No, I am not talking about a bunch of hairy guys going out in the woods with a synthesizer and playing electronic drums. The subject is email and modern electronic communications, via the wired and wireless Internet.

Most of us have now had email accounts for well over a decade, yet I am surprised with how many I encounter that think such communications development stopped with the advent of email. The conclusion my observations reach is that smaller organizations and sole proprietorships are doing much better at keeping up with these ever-improving technologies than are larger ones. And I would have to further conclude that large organizations outside the pulp and paper industry are doing better than those within.

Large organizations have legacy cultural communications systems (conference rooms, internal physical mail systems) which are difficult for old timers to abandon. The pulp and paper industry is further hampered by the knowledge that we made our livelihood from many of the systems that are now obsolete. Small organizations seek and embrace the new technologies for communications with their customers and their suppliers; those technologies are extremely critical to their survival.

A real life comparison in another area of communications: in its 11 Apr 20 08 online edition, “The Economist” stated that the U.S. air traffic control system is so antiquated that it now “lags behind Mongolia.” This was not hyperbole; they were stating facts. If someone audited your business communications practices, would they be able to factually say you lag behind those in Mumbai? It just may be possible.
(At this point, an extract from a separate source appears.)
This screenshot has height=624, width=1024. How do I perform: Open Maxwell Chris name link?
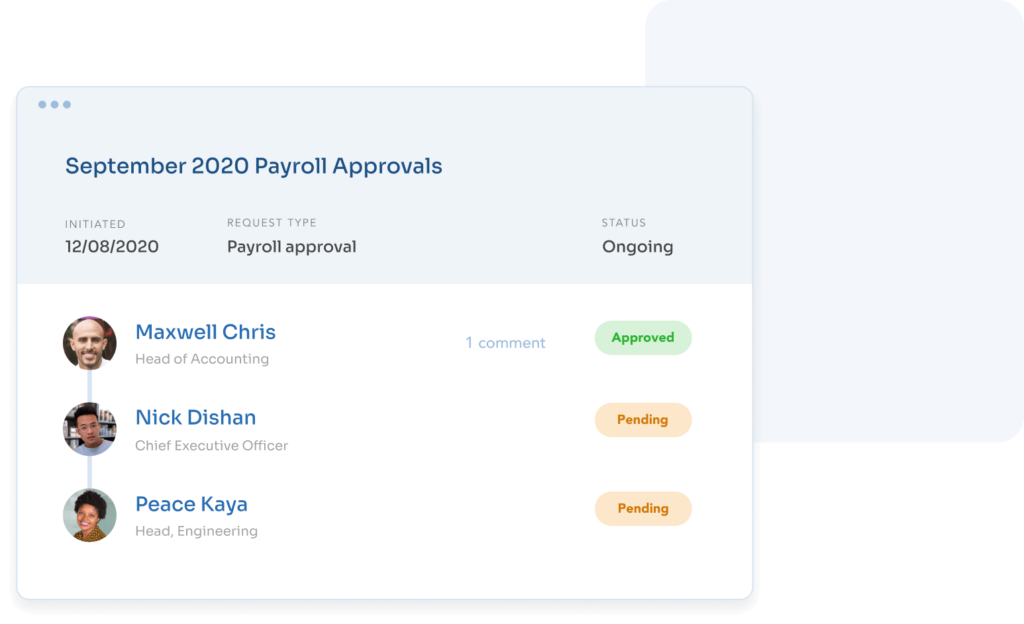pyautogui.click(x=205, y=332)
It is time for a new type of information technology (IT) professional. IT professionals have tended to be mechanics keeping creaking systems working. This profession must graduate to a level of being pragmatic visionaries who bring management real, measurable, and easily implemented communications improvements. IT professionals must be measured and rewarded based on their ability to do so. It’s time for your organization to catch up with communications technology: demand a new level of performance from your IT department.